As if sensing that, Emmett fell silent and followed him outside, then turned to close the door and slip the padlock back in place. Watching him, Logan smiled wryly. “If I were you, Emmett, I’d get a padlock that works. I’d hate to have someone ‘borrow’ your truck again.”

“I’ll be doing that.” Sincerity was heavy in his voice.

Leaving the shed area, Logan struck out for the store to make his call to Berton. Emmett plodded along after him. As they rounded the building, Lath was just pulling away from the store. He stopped and poked his head out the driver’s side window, a broad, taunting grin on his face.

“I wondered where you’d taken off to. Never guessed you were having a big powwow behind the store, Echohawk.” Laughing, he pulled his head back inside the cab, gunned the motor, honked, and took off, the tires squealing as he turned onto the highway.

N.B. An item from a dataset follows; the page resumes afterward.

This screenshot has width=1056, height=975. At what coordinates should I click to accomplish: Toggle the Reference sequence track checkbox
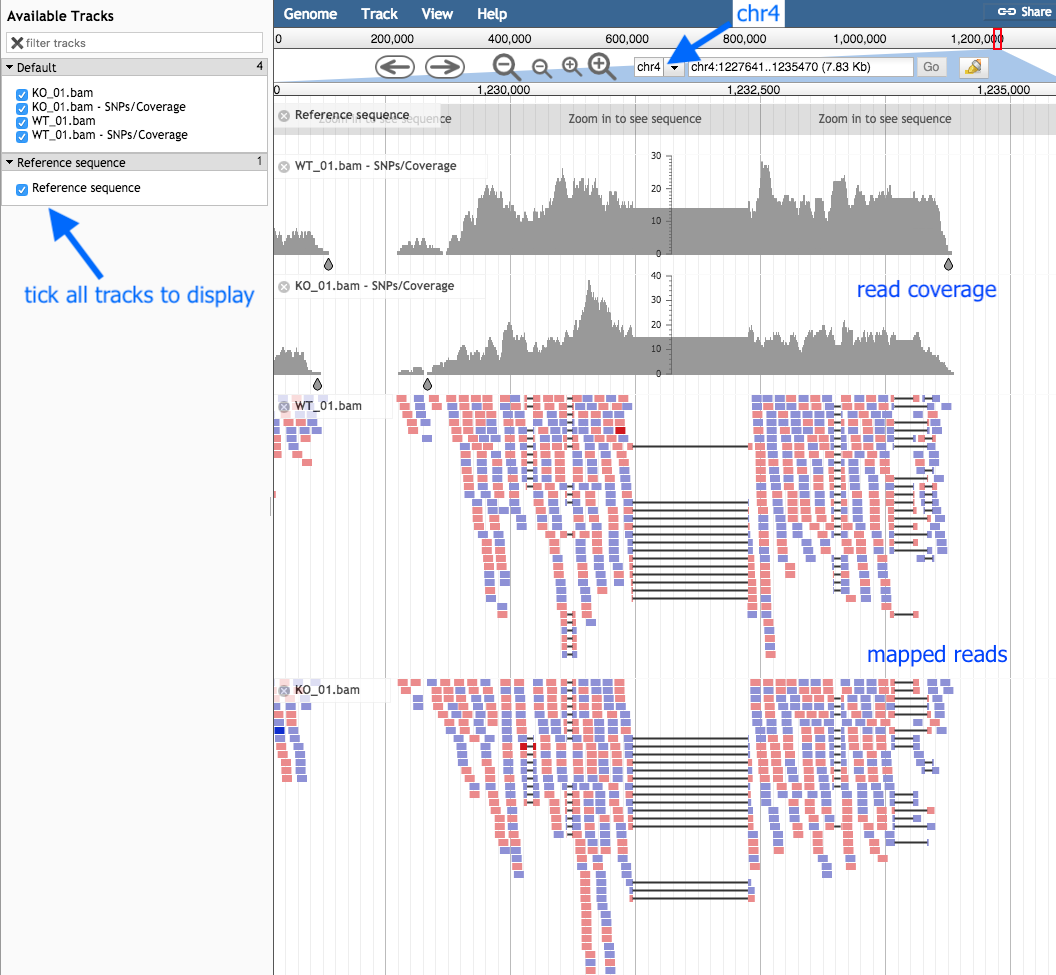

“It’s him, I tell you,” Emmett said in low anger. “He knows just what we found back there, and he’s laughing, knowing we can’t prove a thing.”

Logan could believe that about Lath. Problem was, acts of petty revenge just didn’t strike him as Lath’s style. He had always pegged him as a man without scruples, motivated mainly by greed. He didn’t see where Anderson profited from killing a bunch of cattle and torching some gas pumps.

SEVENTEEN

After Logan made the phone call to his deputy Berton Rouch, he drove Emmett to his home. The Winchester was in the closet. Judging by the dirty barrel, it hadn’t been fired—or cleaned—in years. Besides a shotgun he kept at the store and a handgun he had in the drawer of his nightstand, Emmett insisted he had no other guns.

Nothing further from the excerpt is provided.